Brian Bondari was born in Mason City, Iowa in 1979. He holds both a DMA and a M.Mus in Composition from The University of Kansas, as well as Bachelor’s degrees in Music Education and Music Composition from Valdosta State University. His private instructors have included Mary Ellen Childs, Tayloe Harding, Kip Haaheim, and James Barnes. He is an Associate Professor of Music at Trinity University in San Antonio, Texas, where he he teaches Music Theory, Composition, and Electronic Music.
As a composer, Brian has written for orchestra, chorus, wind ensemble, chamber and percussion ensembles, theatre, and the electronic medium. He's had works performed across the US, Europe, and Asia, and has thrice served as a guest composer at the Oiniades Theatre Festival in Greece. His recent works include Symphony No. 2 - Trinity, which was premiered in 2019 by the Trinity Symphony Orchestra to mark the 150th anniversary of the founding of Trinity University. Other works include a piece for flute and piano, which was premiered in Carnegie Hall and followed by numerous performances in Italy.
Brian is a member of ASCAP, College Music Society, and Society of Composers, Inc, and is the current president of the Composers Alliance of San Antonio (CASA). His works are published by Kefáli Press.
Brian Bondari was raised on the coastal plains of southern Georgia, spending the bulk of his youth fishing, skateboarding, and swatting gnats away from his face. Eventually, it dawned on him that since his last name began with a “B”, it was futile to resist fate any longer, and he therefore decided to join the swollen ranks of the other B-named composers.
He plunged headlong into his studies, first completing Bachelor’s degrees in Music Education and Music Composition at Valdosta State University in Georgia. By then, he had grown sick of swatting gnats, so he packed his bags and headed to the Midwest for graduate school, completing his MM and DMA in Music Composition at The University of Kansas. Several excellent teachers over the years tried valiantly to teach him the craft of composition, including Tayloe Harding, Mary Ellen Childs, and Kip Haaheim, but Bondari finally found his mentor in James Barnes (another B-named composer). Under Barnes’ tutelage, he wrote a lot of strange music.
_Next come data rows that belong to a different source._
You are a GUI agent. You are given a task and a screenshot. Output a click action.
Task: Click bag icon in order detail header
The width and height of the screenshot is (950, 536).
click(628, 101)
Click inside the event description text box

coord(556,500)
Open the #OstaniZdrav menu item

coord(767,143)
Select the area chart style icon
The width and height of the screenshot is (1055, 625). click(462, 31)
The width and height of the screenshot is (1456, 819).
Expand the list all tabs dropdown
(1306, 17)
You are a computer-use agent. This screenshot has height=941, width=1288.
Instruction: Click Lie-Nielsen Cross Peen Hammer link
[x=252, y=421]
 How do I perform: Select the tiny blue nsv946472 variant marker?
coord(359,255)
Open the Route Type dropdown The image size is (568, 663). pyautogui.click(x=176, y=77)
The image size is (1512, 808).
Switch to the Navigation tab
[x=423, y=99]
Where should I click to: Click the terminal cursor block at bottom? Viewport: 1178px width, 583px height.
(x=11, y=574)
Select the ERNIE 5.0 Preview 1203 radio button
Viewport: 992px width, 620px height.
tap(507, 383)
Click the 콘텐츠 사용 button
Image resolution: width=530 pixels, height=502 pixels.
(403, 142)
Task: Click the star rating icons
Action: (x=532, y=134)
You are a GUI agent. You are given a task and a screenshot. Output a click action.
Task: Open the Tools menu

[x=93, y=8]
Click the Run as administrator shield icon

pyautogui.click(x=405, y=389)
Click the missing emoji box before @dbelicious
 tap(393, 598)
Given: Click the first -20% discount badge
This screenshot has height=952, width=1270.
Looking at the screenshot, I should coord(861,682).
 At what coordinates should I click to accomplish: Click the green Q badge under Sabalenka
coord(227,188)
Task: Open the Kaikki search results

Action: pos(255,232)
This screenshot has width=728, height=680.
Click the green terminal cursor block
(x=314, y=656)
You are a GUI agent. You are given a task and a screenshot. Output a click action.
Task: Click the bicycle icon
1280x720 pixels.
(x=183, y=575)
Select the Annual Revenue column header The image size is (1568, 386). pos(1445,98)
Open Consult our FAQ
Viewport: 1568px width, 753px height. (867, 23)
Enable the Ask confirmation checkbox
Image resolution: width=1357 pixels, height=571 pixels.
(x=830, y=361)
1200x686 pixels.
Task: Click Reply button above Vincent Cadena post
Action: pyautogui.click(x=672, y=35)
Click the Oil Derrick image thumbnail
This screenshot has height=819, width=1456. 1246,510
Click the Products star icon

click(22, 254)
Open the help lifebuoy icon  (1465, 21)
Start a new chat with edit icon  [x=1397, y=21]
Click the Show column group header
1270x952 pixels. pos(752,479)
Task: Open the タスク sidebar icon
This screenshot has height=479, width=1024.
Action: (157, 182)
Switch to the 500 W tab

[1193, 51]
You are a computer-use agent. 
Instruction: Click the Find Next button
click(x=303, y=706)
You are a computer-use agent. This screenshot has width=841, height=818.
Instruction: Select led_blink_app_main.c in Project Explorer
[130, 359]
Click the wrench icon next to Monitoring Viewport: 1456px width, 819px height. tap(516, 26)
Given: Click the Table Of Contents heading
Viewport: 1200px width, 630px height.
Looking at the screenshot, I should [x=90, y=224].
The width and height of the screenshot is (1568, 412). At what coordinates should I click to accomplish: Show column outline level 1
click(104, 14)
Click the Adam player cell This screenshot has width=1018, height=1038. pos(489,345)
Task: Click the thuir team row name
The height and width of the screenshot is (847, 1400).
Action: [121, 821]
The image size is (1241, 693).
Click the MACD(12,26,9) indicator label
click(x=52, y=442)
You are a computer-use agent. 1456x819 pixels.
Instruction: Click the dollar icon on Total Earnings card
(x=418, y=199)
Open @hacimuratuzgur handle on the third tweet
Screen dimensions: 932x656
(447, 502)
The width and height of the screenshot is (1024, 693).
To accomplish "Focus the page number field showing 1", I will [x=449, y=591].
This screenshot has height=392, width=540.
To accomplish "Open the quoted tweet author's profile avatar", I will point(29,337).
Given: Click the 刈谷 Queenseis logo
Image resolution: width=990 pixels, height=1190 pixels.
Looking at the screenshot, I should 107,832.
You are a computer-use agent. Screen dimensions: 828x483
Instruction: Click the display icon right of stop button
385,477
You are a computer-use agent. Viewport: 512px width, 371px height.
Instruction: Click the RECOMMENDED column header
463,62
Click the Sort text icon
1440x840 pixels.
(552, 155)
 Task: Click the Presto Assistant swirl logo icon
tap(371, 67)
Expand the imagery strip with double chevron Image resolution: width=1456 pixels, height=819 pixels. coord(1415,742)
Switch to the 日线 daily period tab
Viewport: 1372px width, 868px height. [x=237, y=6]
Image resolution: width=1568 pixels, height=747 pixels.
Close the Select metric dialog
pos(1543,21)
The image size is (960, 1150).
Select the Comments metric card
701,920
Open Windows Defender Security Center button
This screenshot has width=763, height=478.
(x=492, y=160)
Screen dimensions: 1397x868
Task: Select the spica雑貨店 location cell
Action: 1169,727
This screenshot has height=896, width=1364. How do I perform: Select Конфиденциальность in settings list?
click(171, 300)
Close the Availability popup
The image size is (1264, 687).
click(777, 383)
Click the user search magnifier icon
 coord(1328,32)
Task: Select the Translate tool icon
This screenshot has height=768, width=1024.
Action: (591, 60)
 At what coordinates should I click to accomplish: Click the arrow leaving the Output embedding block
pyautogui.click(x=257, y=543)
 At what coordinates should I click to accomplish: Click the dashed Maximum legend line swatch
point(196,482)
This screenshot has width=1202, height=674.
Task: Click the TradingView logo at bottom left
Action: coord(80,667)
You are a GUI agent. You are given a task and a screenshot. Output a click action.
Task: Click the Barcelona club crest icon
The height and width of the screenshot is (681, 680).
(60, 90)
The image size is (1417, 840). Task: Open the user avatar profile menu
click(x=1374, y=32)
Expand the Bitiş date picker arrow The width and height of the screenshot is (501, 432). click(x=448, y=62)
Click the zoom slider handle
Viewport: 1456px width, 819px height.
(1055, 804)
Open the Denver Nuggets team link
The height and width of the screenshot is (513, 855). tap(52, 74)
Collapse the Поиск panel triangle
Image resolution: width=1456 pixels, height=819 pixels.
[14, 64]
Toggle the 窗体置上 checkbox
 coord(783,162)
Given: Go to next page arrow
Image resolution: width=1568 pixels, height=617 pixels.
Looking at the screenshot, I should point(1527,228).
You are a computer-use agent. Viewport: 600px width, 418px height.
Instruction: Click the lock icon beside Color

Degrees in hand, Bondari headed for Texas. After a two-year stint at UT Tyler, he took a position at Trinity University and now calls San Antonio “home”. He now spends less time skateboarding and even more time writing strange music, often blatantly tuneful and based on Greek and Persian mythologies. In San Antonio is where he plans to stay, unless those south-GA gnats somehow migrate that far west.